What needs to be done:
Return only the lines of the data below from the line with "Task: Tap camera icon beside 本白根山" up to and including the line with "Uncheck the Modified column checkbox", exactly as written, with the pictures omitted.

Task inputs:
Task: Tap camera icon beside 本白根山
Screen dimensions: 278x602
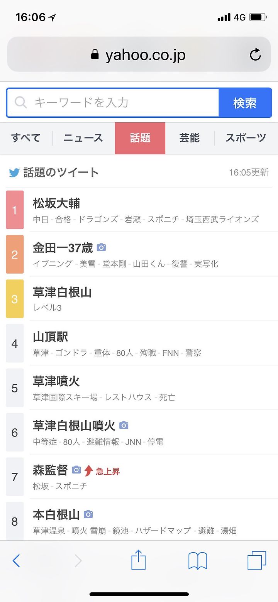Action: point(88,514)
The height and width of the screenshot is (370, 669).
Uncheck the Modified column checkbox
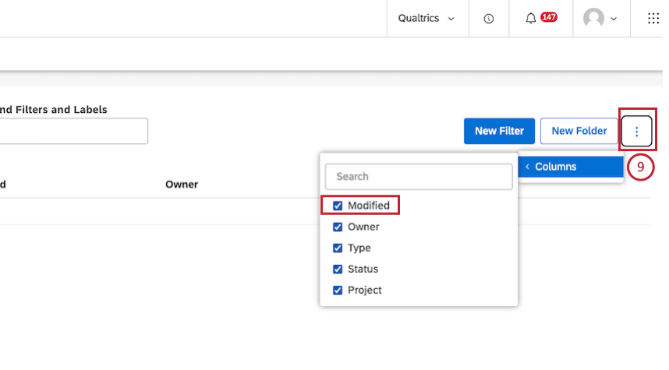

--

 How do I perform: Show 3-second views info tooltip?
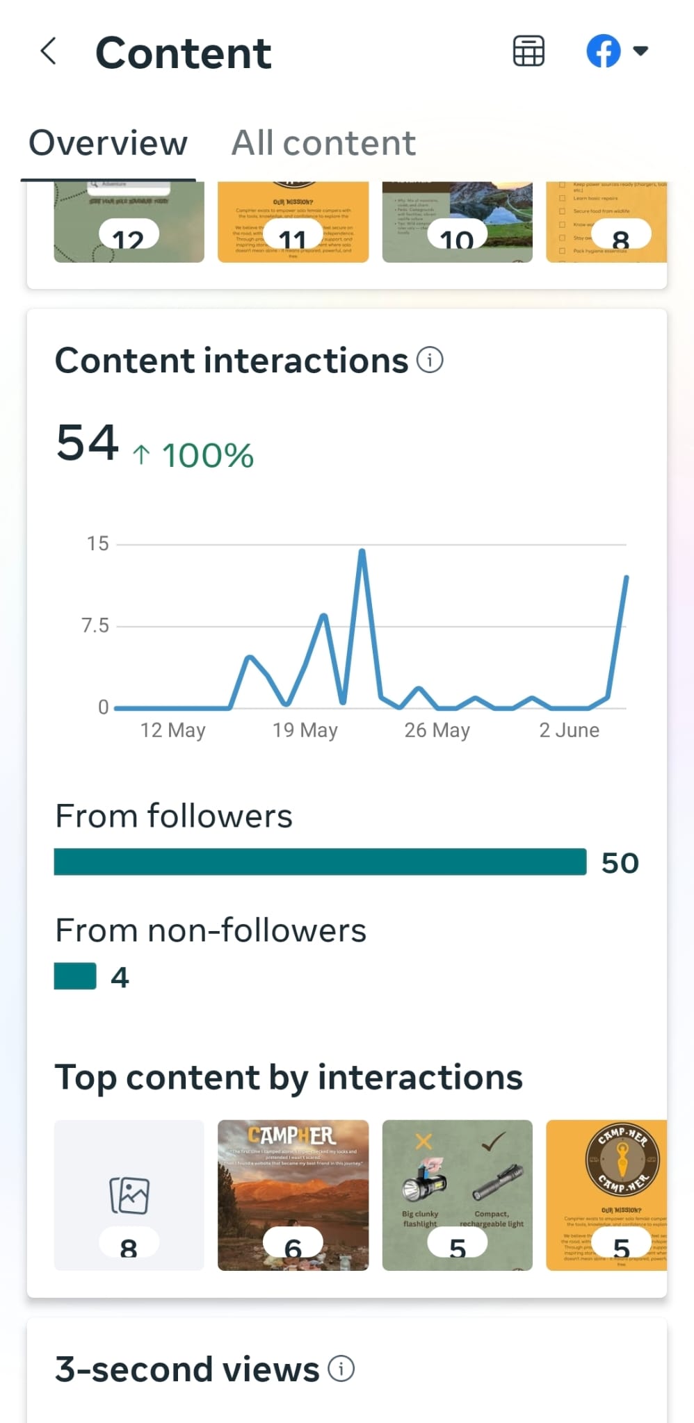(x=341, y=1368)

---

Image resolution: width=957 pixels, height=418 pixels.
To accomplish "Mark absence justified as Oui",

Written solution:
Task: Tap camera icon beside 本白根山
Screen dimensions: 278x602
Action: point(88,514)
The height and width of the screenshot is (370, 669).
Uncheck the Modified column checkbox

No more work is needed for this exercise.